Saya takut menggunjing. Ibu saya selalu berpesan untuk sedapat mungkin menjauhi posisi menggunjing. “Sangat tidak baik dan dilarang oleh agama,” katanya. “Nanti kamu bisa dapat karma,” beliau menambahkan. Hingga ibu saya pun melarang saya untuk menjadi seorang wartawan. “kerjaannya ngomongin orang terus..”, beliau memang kadang-kadang sok tahu. Walaupun sudah saya jelaskan bahwa berita itu tidak semuanya harus mengkritik pemerintah. Tapi, ibu saya tetap saja pagah dengan penilainnya. Ya sudahlah, tidak baik berdebat dengan ibu. Jadi, saya nurut saja biar sekalian berbakti mendengar kata orang tua. Toh beliau tidak protes jika saya sering menulis. Mungkin pikir beliau, menulis kan tidak mesti pekerjaan wartawan. Semua orang juga boleh menulis dan menjadikan tulisan sebagai dari ritme pekerjaannya. Dari pedagang sampai presiden juga menulis. Tapi, saya juga tidak bercita-cita kok untuk jadi wartawan. Jadi, atas larangan ibu saya itu, ya saya oke-oke saja J
Hal yang membuat saya bingung sehubungan dengan pesan dari ibu saya itu adalah saya menjadi sulit ketika harus berbicara atau menulis yang isinya semacam penilaian tentang seseorang secara personal. Dalam konteks apapun tetap saja saya bingung. Entahlah.. Saya amat sadar bahwa ibu saya adalah orang bodoh dan berpikiran kolot. Seperti orang-orang tua lainnya di Loteng, maka beliau juga sudah pernah hidup dibeberapa zaman yang sulit. Tapi, masyarakat Loteng kan tidak semuanya tua. Generasi mudanya juga sangat banyak, mungkin lebih banyak dari generasi tua. Apa ada yang salah pilih? Kenapa mulai ada yang menggugat kembali pilihannya? Iming-iming apa dan hal apa yang membuat mereka jadi seperti itu? Apakah mereka (maaf) bodoh juga? Kita tidak bisa melarang orang untuk menjadi tim sukses dan kaki tangan. Yang bisa dilakukan adalah mencerdaskan (sekali lagi) masyarakatnya dalam menentukan pilihan. Dengan begitu masyarakat Loteng tidak terus menerus dikategorikan sebagai pemilih tradisional semata (yang kampanyenya lebih hanya menggunakan cerita-cerita masa lalu dan slogan-slogan pendekatan historis serta kedekatan emosional semata).

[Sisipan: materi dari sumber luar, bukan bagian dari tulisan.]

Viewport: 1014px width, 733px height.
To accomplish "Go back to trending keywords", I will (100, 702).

Untuk melanggengkan kekuasaan, kaum penguasa secara sangat sadar tidak ingin rakyatnya cerdas (terutama pendidikan politik). Itu membahayakan koloninya penguasa. Jadi, jika itu masalahnya maka pihak yang bisa diharapkan untuk mencerdaskan rakyat adalah pers.

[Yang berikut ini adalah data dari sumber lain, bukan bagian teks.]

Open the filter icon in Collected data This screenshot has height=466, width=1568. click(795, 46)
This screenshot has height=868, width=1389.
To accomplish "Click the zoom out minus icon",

Posisi media massa moderen adalah sebagai elemen non pemerintah, dengan beberapa fungsinya antara lain sebagai alat pemberi informasi, pendidikan, penyebaran nilai-nilai, pengawasan, dan hiburan. Untuk mengawal roda pemerintahan yang bersih, adil, dan kondusif, maka itu adalah salah satu bagian dari tugas pers bersama masyarakat.
(Komunikasi Massa. 2004)
Maka, sudah selayaknya masyarakat Loteng menjadi cerdas dan kritis. Dalam konteks ancaman terhadap stabilitas nasional (semisal SARA dan sebagainya), maka pers menjadi mitra pemerintah untuk menghancurkan itu. Tapi, apakah peluang masyarakat Loteng untuk cerdas dan kritis adalah ancaman terhadap stabilitas nasional atau stabilitas Loteng (sehingga peluang itu harus dihancurkan)? Jika menilik kondisi masyarakat Loteng yang saat ini selalu saja seperti salah pilih dan senantiasa dalam bayang-bayang ketakutan untuk ‘bersuara’, maka saya pribadi menyimpulkan bahwa fungsi pers di Loteng saat ini (maaf) tidak berjalan cukup baik. Pers tidak cukup mau (atau mungkin tidak mau) untuk ‘menemani’ masyarakat menjadi cerdas dan kritis. Pers yang beredar di Loteng tidak bisa membantu masyarakatnya untuk menemukan kebebasan berpikir dan berpendapatnya. Tidak juga bisa membantu masyarakat untuk lebih menggunakan otak dan nurani yang maju ketika harus memilih seorang pemimpin, daripada harus mendengar celoteh tim sukses yang jelas-jelas sudah punya kepentingan tersendiri (individu maupun kolektif).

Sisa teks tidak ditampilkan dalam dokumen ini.